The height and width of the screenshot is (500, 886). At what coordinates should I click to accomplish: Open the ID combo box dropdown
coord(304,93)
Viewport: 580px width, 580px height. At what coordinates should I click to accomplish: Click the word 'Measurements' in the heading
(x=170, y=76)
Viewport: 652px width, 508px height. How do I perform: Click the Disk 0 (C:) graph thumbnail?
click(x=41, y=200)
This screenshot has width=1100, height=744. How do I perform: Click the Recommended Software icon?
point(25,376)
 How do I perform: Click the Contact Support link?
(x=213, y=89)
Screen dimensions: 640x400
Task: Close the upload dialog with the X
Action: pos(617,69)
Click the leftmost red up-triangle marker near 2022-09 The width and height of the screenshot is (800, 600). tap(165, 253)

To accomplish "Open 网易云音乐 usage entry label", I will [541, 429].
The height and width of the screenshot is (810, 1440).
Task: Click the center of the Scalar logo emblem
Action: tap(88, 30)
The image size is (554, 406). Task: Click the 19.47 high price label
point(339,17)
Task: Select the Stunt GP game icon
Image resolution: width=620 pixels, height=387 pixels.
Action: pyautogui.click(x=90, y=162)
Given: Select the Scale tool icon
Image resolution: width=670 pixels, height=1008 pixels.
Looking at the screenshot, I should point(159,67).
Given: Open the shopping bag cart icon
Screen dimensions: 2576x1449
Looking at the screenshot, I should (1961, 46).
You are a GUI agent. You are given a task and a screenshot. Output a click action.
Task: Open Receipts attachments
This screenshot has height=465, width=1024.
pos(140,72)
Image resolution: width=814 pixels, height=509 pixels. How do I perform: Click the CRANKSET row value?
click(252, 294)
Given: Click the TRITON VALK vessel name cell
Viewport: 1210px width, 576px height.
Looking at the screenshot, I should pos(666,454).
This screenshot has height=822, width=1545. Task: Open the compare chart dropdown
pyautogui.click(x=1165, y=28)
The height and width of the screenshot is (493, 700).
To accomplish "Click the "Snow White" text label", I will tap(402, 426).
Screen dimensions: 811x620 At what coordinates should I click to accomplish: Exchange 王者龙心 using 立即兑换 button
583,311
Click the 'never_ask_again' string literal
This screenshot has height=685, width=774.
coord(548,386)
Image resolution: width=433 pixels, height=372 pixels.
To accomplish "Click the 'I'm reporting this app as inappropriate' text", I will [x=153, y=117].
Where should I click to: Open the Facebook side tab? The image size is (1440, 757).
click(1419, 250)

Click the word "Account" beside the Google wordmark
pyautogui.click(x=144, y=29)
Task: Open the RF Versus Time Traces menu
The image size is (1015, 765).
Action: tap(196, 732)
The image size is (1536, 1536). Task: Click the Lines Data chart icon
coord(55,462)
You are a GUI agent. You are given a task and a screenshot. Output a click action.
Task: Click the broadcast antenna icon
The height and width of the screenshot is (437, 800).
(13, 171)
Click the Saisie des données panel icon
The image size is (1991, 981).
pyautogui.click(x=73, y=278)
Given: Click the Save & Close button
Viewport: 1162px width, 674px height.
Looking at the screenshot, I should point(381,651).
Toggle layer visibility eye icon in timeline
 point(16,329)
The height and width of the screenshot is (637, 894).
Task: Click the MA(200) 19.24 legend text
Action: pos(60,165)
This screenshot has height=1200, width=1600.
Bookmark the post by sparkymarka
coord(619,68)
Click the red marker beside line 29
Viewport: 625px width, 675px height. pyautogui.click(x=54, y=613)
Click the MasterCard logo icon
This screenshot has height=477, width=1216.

* **How to complete this task**
From the material above, copy exactly the lines between the line holding "Given: Open the shopping bag cart icon" and the line holding "Given: Click the TRITON VALK vessel name cell", inclusive, and only those.

* **Answer section**
Given: Open the shopping bag cart icon
Screen dimensions: 2576x1449
Looking at the screenshot, I should (1961, 46).
You are a GUI agent. You are given a task and a screenshot. Output a click action.
Task: Open Receipts attachments
This screenshot has height=465, width=1024.
pos(140,72)
Image resolution: width=814 pixels, height=509 pixels. How do I perform: Click the CRANKSET row value?
click(252, 294)
Given: Click the TRITON VALK vessel name cell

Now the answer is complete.